Sonntag, 12. Februar 2017

"Wir brauchen den Mut zu sagen, was ist." - Warum gerade Steinmeier das hätte nicht sagen dürfen.

Ehrlich, ich finde einfach unglaublich, was unsere spitzen Politiker uns an Falschheit und hohlen Worten zumuten. Ausgerechnet Steinmeier stellt in seiner Dankesrede anlässlich seiner Wahl zum Bundespräsidenten einen solchen Satz in den Mittelpunkt seiner Rede.

Rückblende. Donnerstag, der 2.6. 2016:

Der Bundestag stimmt über eine von Union, der SPD und den Grünen eingebrachten Resolution über die Massaker an den Armeniern im Osmanischen Reich vor hundert Jahren ab.

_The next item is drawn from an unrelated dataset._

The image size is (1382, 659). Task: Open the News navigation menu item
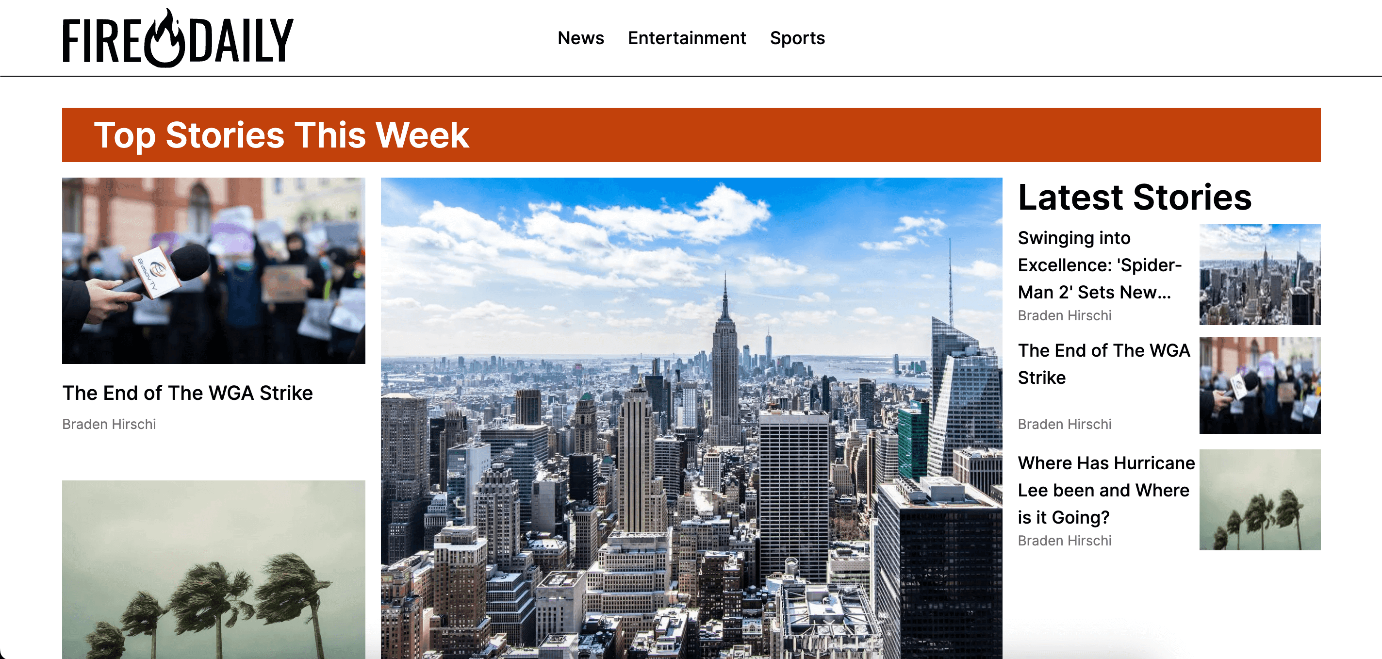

Wer bei der Abstimmung neben der Kanzlerin und dem SPD-Chef Gabriel auf der Regierungsbank fehlt, ist der, in dessen Resort die ganze Angelegenheit fällt: Bundesaußenminister Frank Walter Steinmeier.

Der es übrigens auch nach der Abstimmung, die immerhin  von seiner eigenen Partei mit initiiert worden war, vermied, den Genozid an den Armeniern einen Völkermord zu nennen.

Wahrheit ist wohl zu viel verlangt.

Man muss ja mit Erdogan im Gespräch bleiben. Der Mann ist es wert und wichtiger als ein paar ermordete Armenier.

Dass man diesen mit einem solchen Verhalten nochmal ins Gesicht schlägt, ist wohl okay und angesichts unserer Geschichte ganz besonders nachvollziehbar . . .

Dass aber Steinmeier nun die Chuzpe hat zu sagen:

Wir brauchen den Mut zu sagen, was ist.

Unfassbar.

Ich ertrage sie nicht mehr, diese aalglatten Zeitgeist-Politiker à la Oppermann, Steinmeier, Altmaier, Kauder und wie sie alle heißen.

Hätte sich unter 80 Millionen Deutschen nicht ein Bundespräsident finden lassen, der Rückgrat hat und um den Wert eines wahren Wortes weiß?


Ich habe übrigens Steinmeiers ungewohnt deutliche Trumpkritik - er bezeichnete ihn als "Hassprediger
" - nie als Zeichen von Mut gesehen. Vielmehr glaube ich, dass bei ihm - psychologisch formuliert - ein Schattenaspekt durchgeschlagen hat: Da erlaubt sich einer, immer wieder zu sagen, was er wirklich denkt.

Für Steinmeiner ein rotes Tuch, dass ihn seine ganze so diplomatisch gute Kinderstube vergessen ließ.
Heute bezeichnet er Trump als schwierigen Partner. Offensichtlich merkt er gar nicht, wie beleidigend das ist. Putin darf sich das ja auch an die Brust heften.
 
Was auch immer ihn seine Redenschreiber zukünftig sagen lassen werden: Aus der Tiefe des Raums, wie weiland Günter Netzer es tat, kommt bei Steinmeier für mich nichts. Es ist wie auf den SPD-Parteitagen: Selbst wo er emotional wird, ist es kalkuliert.

Es hat alles dieses Niveau der Postenkungelei à la Berlin: Schiebst Du mir den Bundespräsidenten rüber, schieb ich Dir den Außenminister rüber. 

Gerade den Cicero vom 18.2. zur Versteinmeierung der Politik gelesen:

Steinmeier als Narkosearzt und Produkt Merkelscher Alternativlosigkeit sowie deutscher Konsensdemokratie mit der Aufgabe, sich öffnende Gräben mit allerlei Floskelgeröll zuzuschütten. - Empfehlenswert!

Zitat: "Sein „Lasst uns mutig sein!“klang wie das Pfeifen im dunklen Keller. Was er meinte, war nicht der Mut zum Aufbruch und zur Veränderung, sondern der Mut, ruhig weiterzuschlafen.